Je souriais très fort, trop fort, il s’y prête bien, l’appartement, à la colocation, non ? Il est beau, il te plaît ?
J’étais trop aimable pour être crédible, Jonathan répondait mollement, oui, c’est sympa, et puis c’est une sous-loc, c’est confortable. Je regardais l’appartement, ne voyais que ce qui était à moi, tout me semblait à moi ici. Le porte-manteau, je l’avais rapporté de ma chambre d’enfant, en Bretagne. (Jonathan, Tristan ne t’a donc jamais parlé de moi, c’est bien vrai ?) Un joli portemanteau en croisillon qui se fixe au mur. Il a accompagné toutes mes années d’enfance, j’ai pensé : J’ai oublié de le prendre, celui-là, tiens, mon porte-manteau-croisillon, ce n’est pas grave. Les manteaux de Jonathan et de Dahlia lui vont bien aussi.
Jonathan continuait : « Tu as vécu longtemps ici ? Je ne savais même pas, tu sais, Tristan ne me dit rien. »

J’ai dit, oui, on a vécu quatre ans dans cet appartement, et on est restés cinq ans ensemble.
« Ah ouais quand même... »
C’est tout ce qu’il a dit. Ah ouais quand même. Je ne l’écoutais pas, je regardais l’affiche, je pensais : Cela aussi j’ai oublié de le prendre, ce cadre, il était à moi n’est-ce pas ? Le cadre était à moi. L’affiche, je ne sais pas.
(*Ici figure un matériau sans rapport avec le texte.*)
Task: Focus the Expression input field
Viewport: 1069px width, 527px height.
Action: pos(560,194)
On l’a achetée ensemble, à Buenos Aires. On se connaissait depuis trois mois seulement, et on était partis à Buenos Aires.
Là-bas, on avait visité le quartier de La Boca, un beau quartier ensoleillé – pour moi, il le sera toujours –, avec des maisons de toutes les couleurs. Les gens dansaient le tango dans les rues, c’était chaud et vivant comme notre amour. Un artiste de rue vendait ses tableaux, et avec Tristan, on avait acheté cette affiche : un visage de femme, avec des maisons colorées dans les yeux, sur les lèvres. Un visage de maisons, et du bleu, du jaune, du rouge à perte de vue. Cet artiste nous avait fait entrer dans son atelier, on avait parlé de musique, de la France, d’Édith Piaf, de la jeunesse et de l’amour. Il nous avait dessinés tous les deux sur un bout de papier, deux dessins hâtifs et émouvants, Tristan tenait un appareil photo et moi un micro. Il nous avait dit qu’il nous voyait comme ça, le photographe et la chanteuse. Il faisait si beau ce jour-là. Je me demande ce que sont devenus ces dessins.
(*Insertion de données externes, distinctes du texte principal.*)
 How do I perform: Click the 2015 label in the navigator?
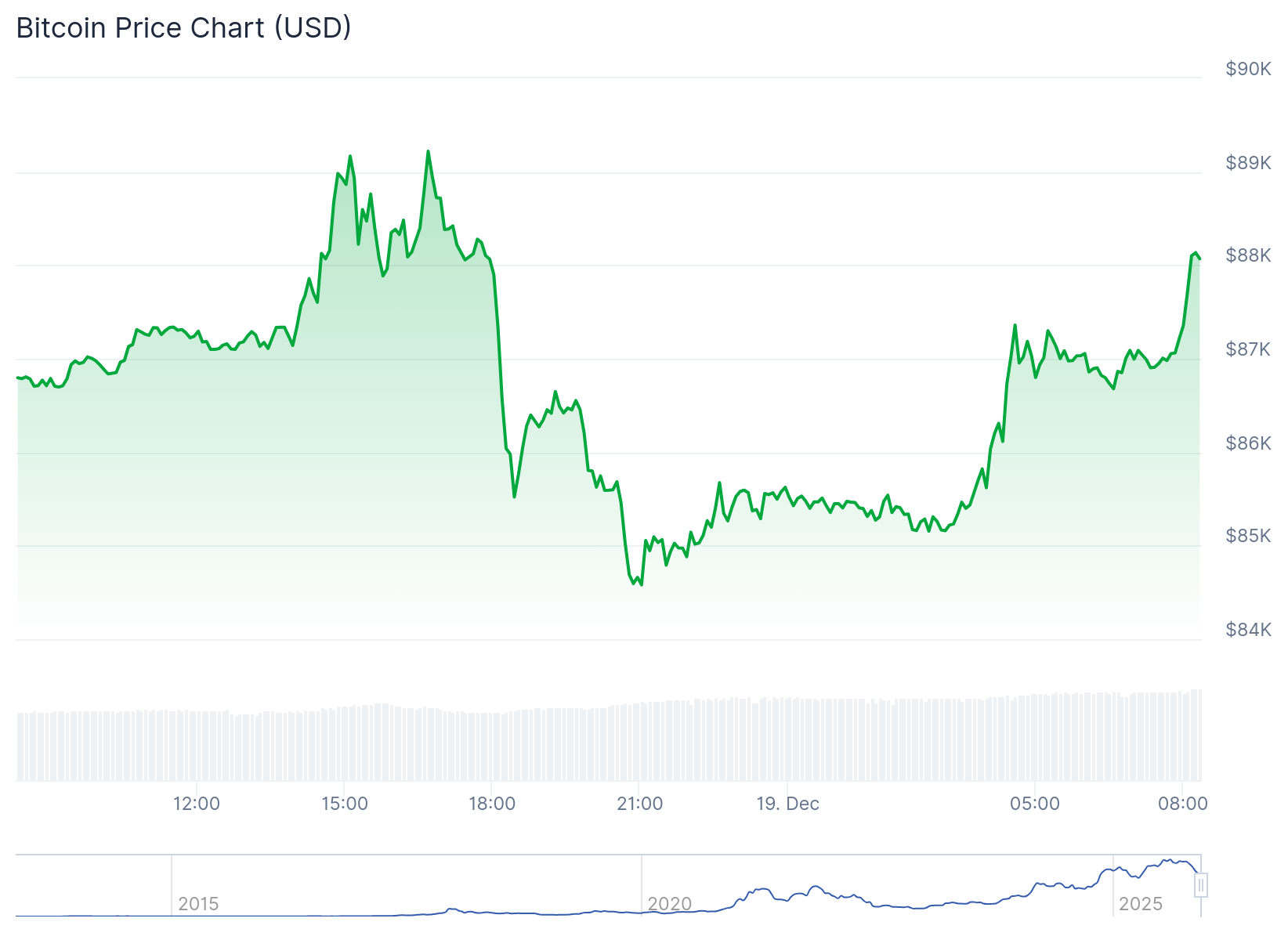(x=198, y=904)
L’affiche est toujours là, elle, avec ses maisons dans les yeux, et je la regarde tandis que Jonathan continue, il me parle avec toute la gentillesse du monde et c’est encore plus cruel :
« Je savais vaguement que quelqu’un d’autre avait vécu ici, mais il ne m’a jamais parlé de toi. »
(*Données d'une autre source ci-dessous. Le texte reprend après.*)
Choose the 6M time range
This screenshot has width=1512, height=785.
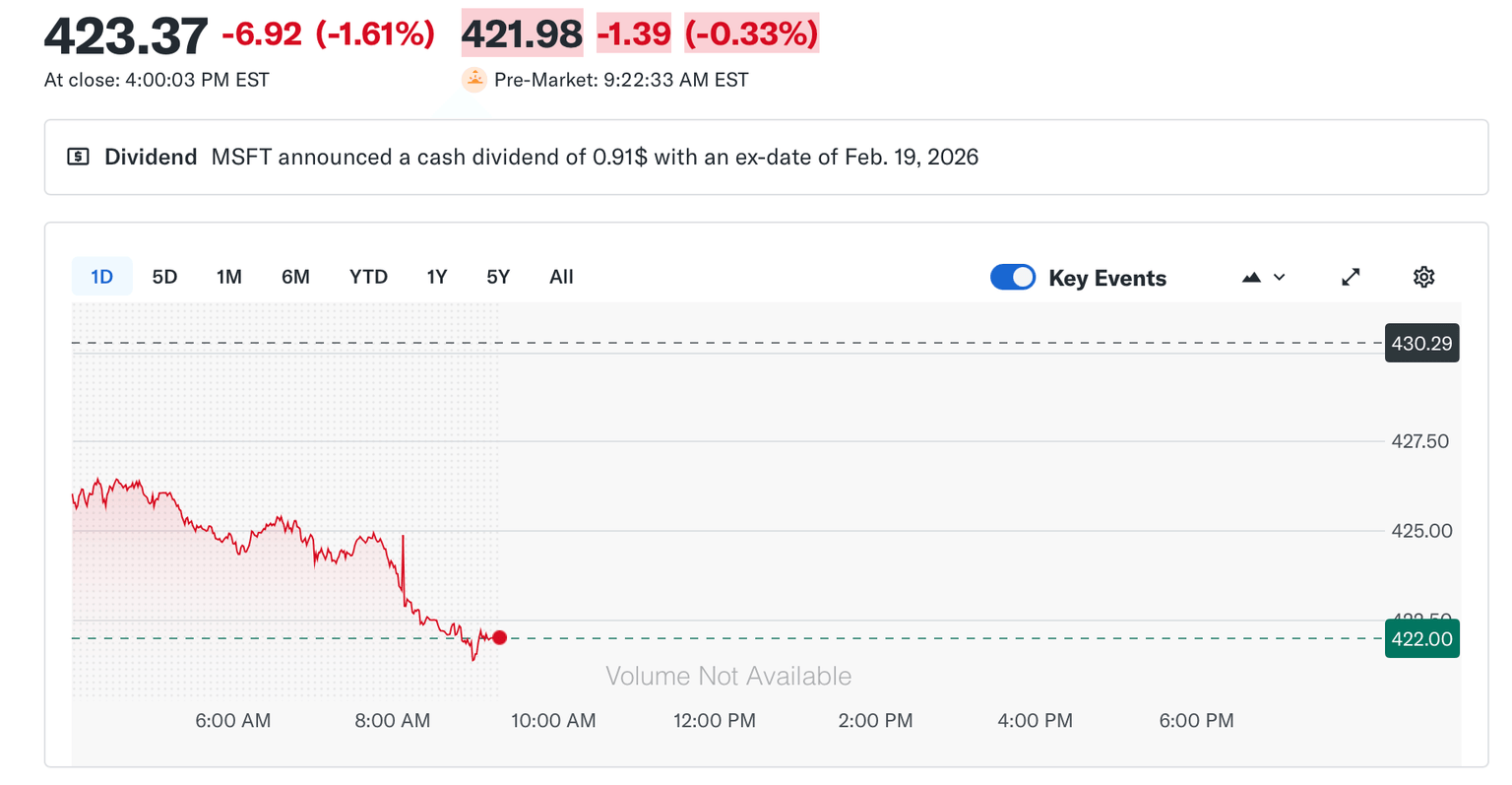[x=295, y=277]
Notre ancienne chambre est devenue la chambre de Jonathan, celle où il invite son amie Dahlia. Je l’aperçois par la porte entrebâillée, ils ont mis leur lit à une autre place que nous, les draps sont défaits.
Il n’y a pas de courrier sur le bureau de Tristan, rien ne m’attend ici. Jonathan redescend avec moi pour m’ouvrir la boîte aux lettres dans le hall. Je dis au revoir à Dahlia, à Buenos Aires, et à l’appartement que je ne reverrai plus.